Wikipedia page views used to forecast disease outbreaks
Monitoring Wikipedia page views could lead to accurate and timely outbreak forecasts, according to recently published data.
Researchers from Los Alamos National Laboratory in New Mexico analyzed Wikipedia access logs from March 7, 2010 to Feb. 1, 2014 for various infectious disease page views, as well as proxy data to determine user locations worldwide. Additionally, disease incidence data collected from WHO epidemiological reports were used to create models intended to monitor current outbreaks as well as those in the future.
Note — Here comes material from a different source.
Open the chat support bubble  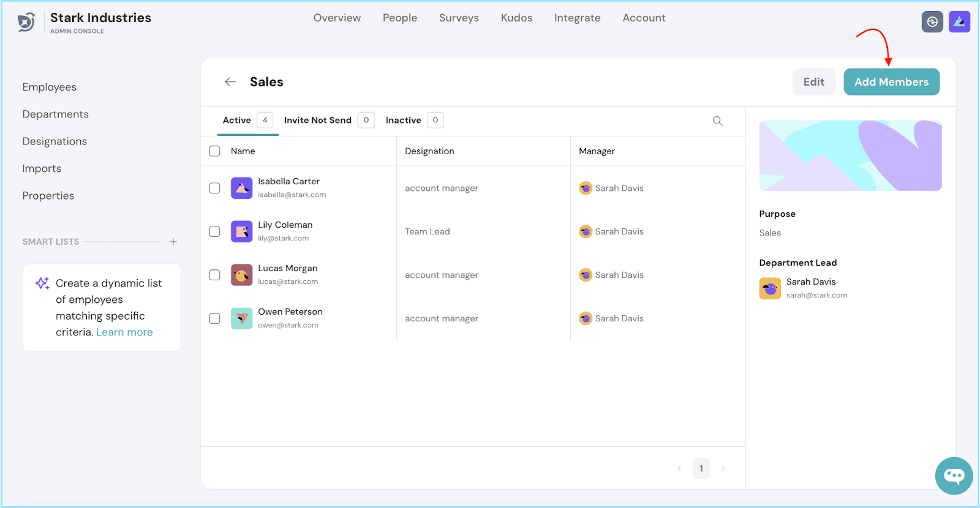pyautogui.click(x=954, y=476)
“A global disease-forecasting system will change the way we respond to epidemics,” researcher Sara Y. Del Valle, PhD, said in a press release. “In the same way we check the weather each morning, individuals and public health officials can monitor disease incidence and plan for the future based on today’s forecast.”
Of the 14 disease-location contexts analyzed, eight were successful and six were not. Cases that researchers considered successful had an r2 values ranging from 0.92 to 0.66, and could forecast values up to 28 days in advance. Researchers suspect that people use Wikipedia to gather information about diseases before seeking medical attention.
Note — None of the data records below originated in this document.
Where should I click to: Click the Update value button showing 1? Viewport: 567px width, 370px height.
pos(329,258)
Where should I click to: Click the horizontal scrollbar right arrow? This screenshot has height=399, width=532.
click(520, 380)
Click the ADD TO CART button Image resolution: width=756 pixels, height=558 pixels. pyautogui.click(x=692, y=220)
Three of the failed cases were due to patterns in official data that were too subtle for the model to recognize; the others were inaccurate because the signal-to-noise ratio in Wikipedia data also was too subtle.
Despite this, further areas of study and revision were detailed that the researchers said could improve this method of outbreak monitoring in future studies.
“The goal is to build an operational disease-monitoring and forecasting system with open data and open source code,” Del Valle said. “This paper shows we can achieve that goal.”
Disclosure: The researchers report no relevant financial disclosures.